• What is being asked: For the string "beside", state the number of lines in the data that contain it, and nothing else.

• Source records:
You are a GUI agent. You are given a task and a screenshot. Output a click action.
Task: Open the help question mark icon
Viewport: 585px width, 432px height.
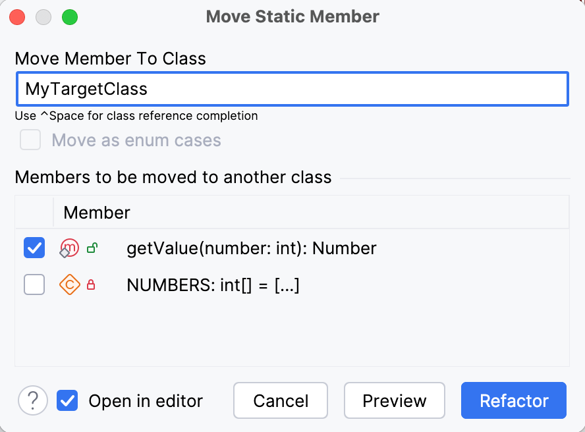point(32,400)
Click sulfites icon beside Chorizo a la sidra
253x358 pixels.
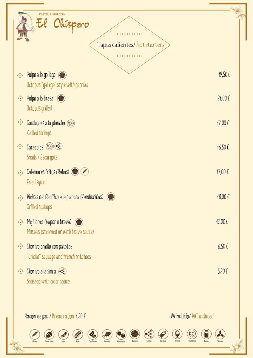(62, 271)
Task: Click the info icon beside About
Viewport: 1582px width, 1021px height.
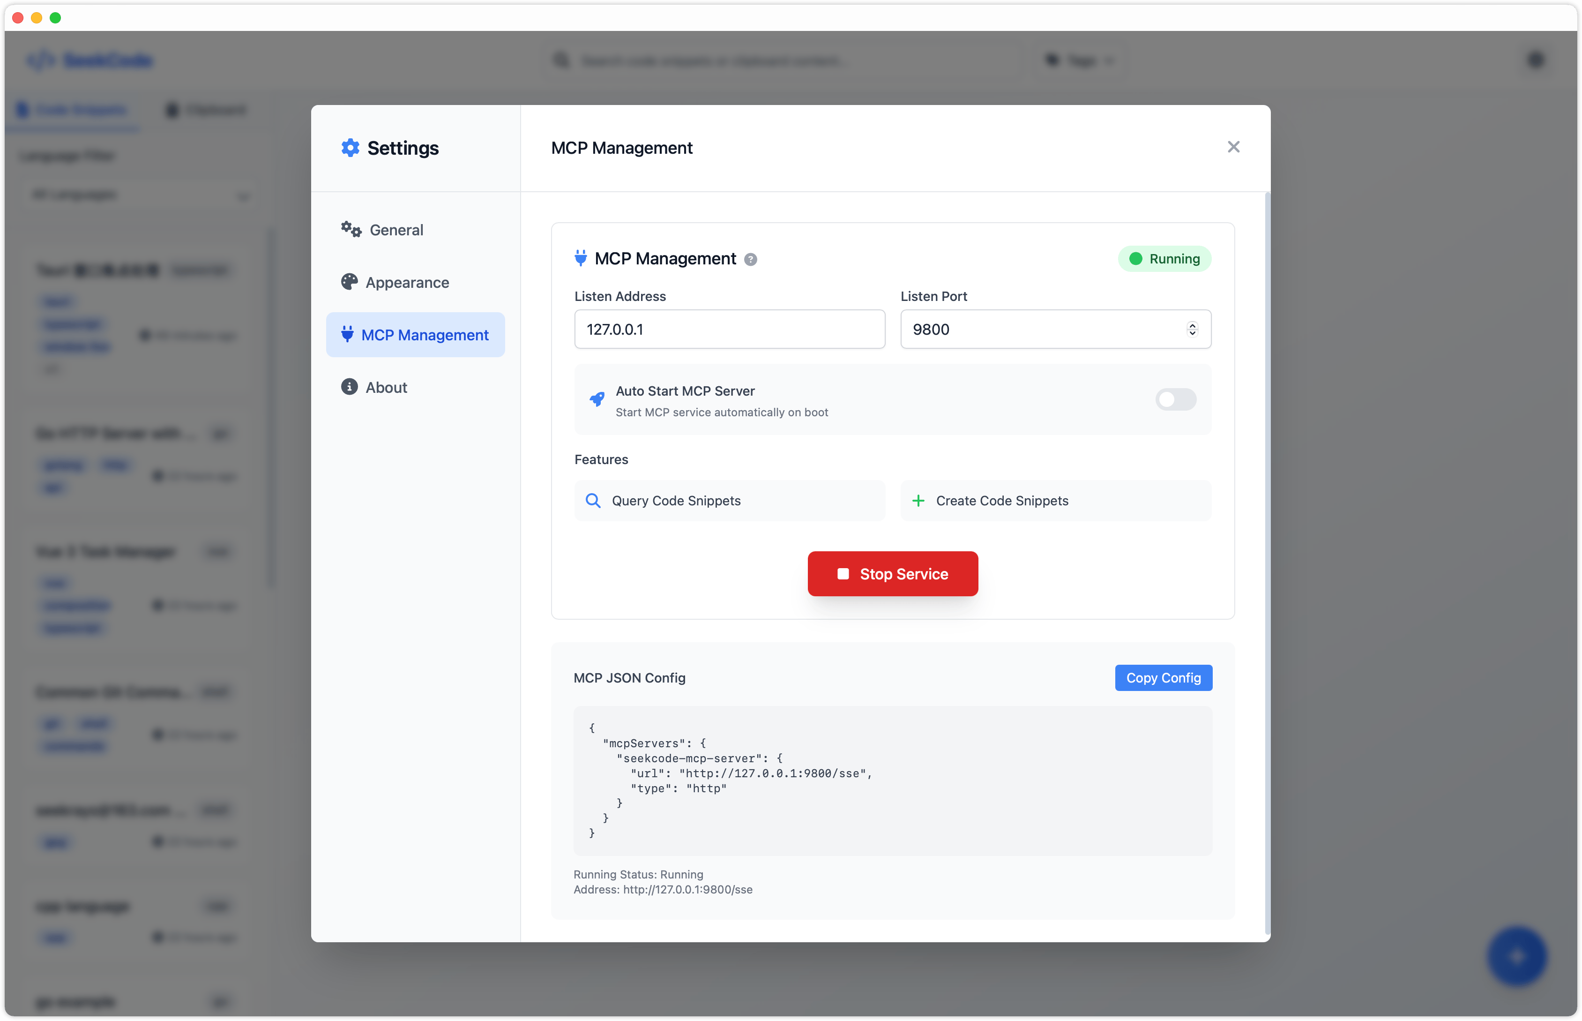Action: [349, 387]
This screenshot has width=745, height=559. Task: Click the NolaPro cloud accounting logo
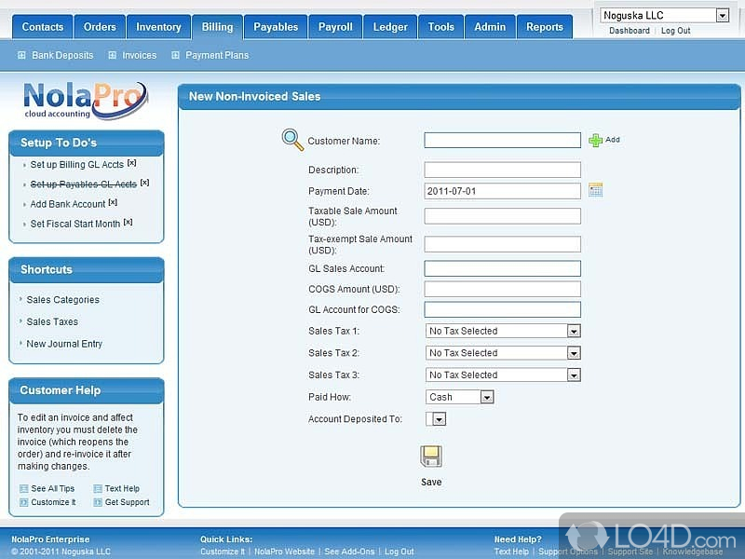tap(86, 100)
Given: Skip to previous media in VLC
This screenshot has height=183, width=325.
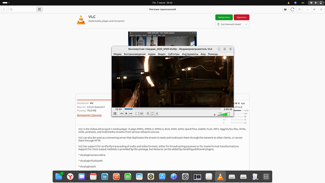Looking at the screenshot, I should tap(122, 113).

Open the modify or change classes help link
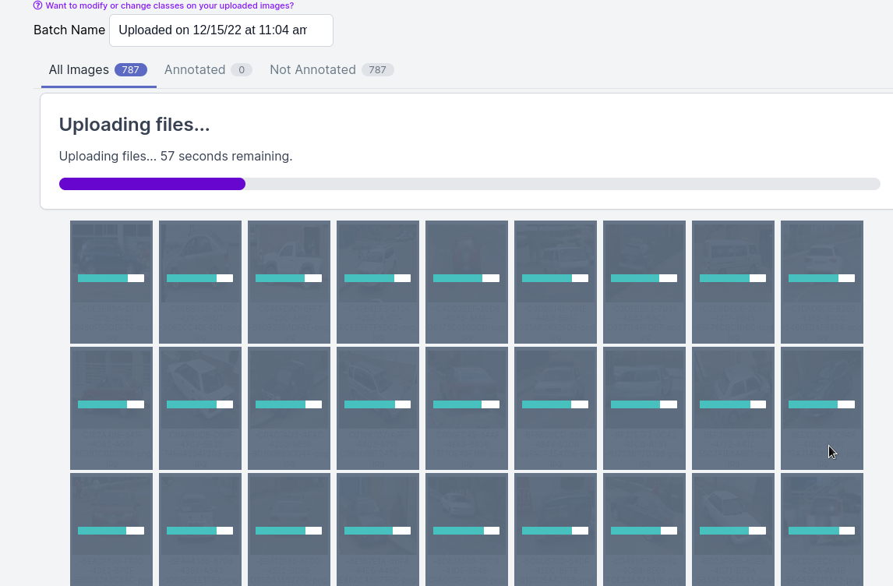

• Response below: 2